You can also quantize to NVFP4 using mtq.MAMBA_MOE_NVFP4_CONSERVATIVE_CFG (default) or mtq.MAMBA_MOE_NVFP4_AGGRESSIVE_CFG (faster, more accuracy drop), which may require further distillation (QAD) to recover accuracy and Blackwell GPU for deployment.

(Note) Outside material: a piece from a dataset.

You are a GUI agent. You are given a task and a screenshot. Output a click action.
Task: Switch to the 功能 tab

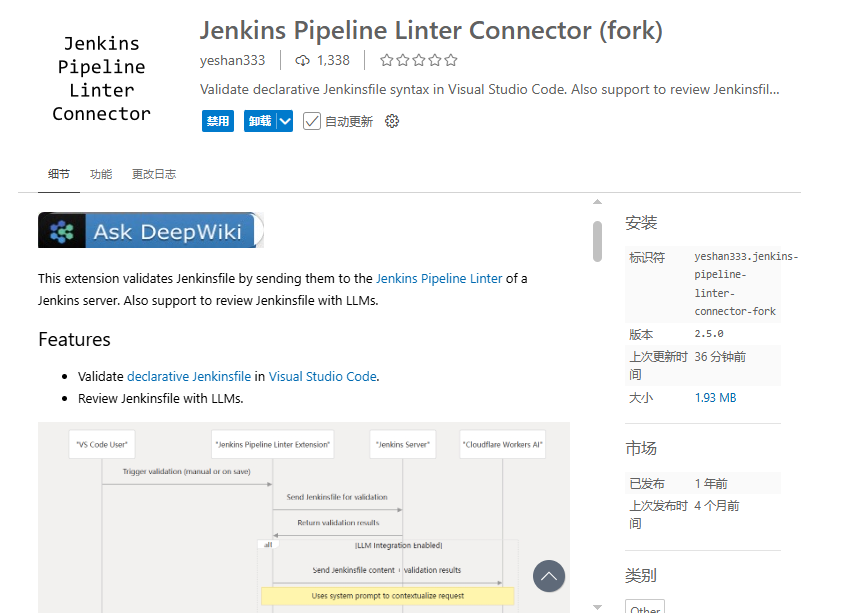tap(100, 173)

Calibrate and export the HF checkpoint from iteration 12800 to FP8 (takes 1-2 mins on 8x H100):

python /opt/Model-Optimizer/examples/llm_ptq/hf_ptq.py \
    --pyt_ckpt_path <output_dir>/checkpoints/hf_iter_12800 \
    --export_path <output_dir>/checkpoints/hf_iter_12800_fp8 \
    --qformat fp8 \
    --trust_remote_code

The quantized checkpoint is directly deployable with vLLM, TensorRT-LLM and SGLang.

Tip

You can run the evaluation using the same nemo_evaluator.yaml file for the quantized checkpoint also!

6. vLLM Inference Benchmarking

Benchmark throughput using vLLM on a single H100 GPU. Run the command once for each HuggingFace checkpoint. vLLM automatically detects FP8 quantization from the embedded quantization_config in config.json and applies it with no extra flags needed.

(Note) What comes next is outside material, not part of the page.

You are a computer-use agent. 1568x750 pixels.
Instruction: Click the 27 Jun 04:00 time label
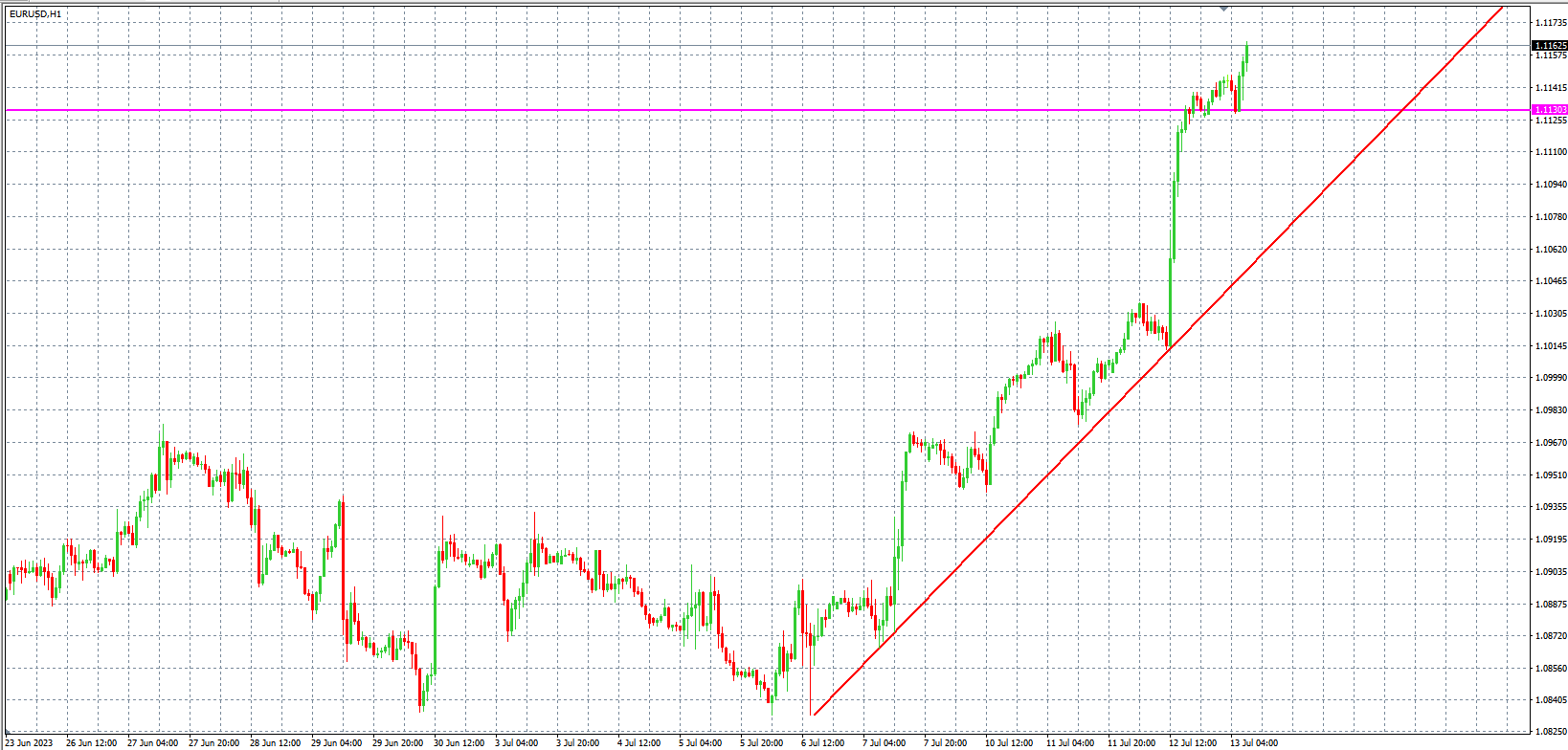click(x=152, y=742)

vLLM benchmark command on a single H100 (ISL=32768, OSL=1024) (click to expand)
vllm bench throughput \
    --model <checkpoint_path> \
    --random-input-len 32768 \
    --random-output-len 1024 \
    --trust-remote-code \
    --mamba_ssm_cache_dtype float32 \
    --kv-cache-dtype fp8 \
    --load-format safetensors
CheckpointModel loading memoryOutput tokens/sSpeedup vs Nemotron-Nano-9B-v2 BF16
Nemotron-Nano-12B-v2 (official)22.9 GiB5850.74×
Nemotron-Nano-9B-v2 (official)16.6 GiB7941.00×
Nemotron-Nano-9B-v2-FP8 (official)9.6 GiB1,0121.27×
Nemotron-Nano-9B-v2-Pruned-7B13.1 GiB9631.21×
Nemotron-Nano-9B-v2-Pruned-7B-FP87.8 GiB1,1471.44×

In this case, FP8 delivers a ~20-30% throughput gain over BF16 at the same parameter count. The NemotronH hybrid architecture (Mamba + attention) moderates this gain relative to pure-transformer models, since Attention and Conv1d layers are not quantized.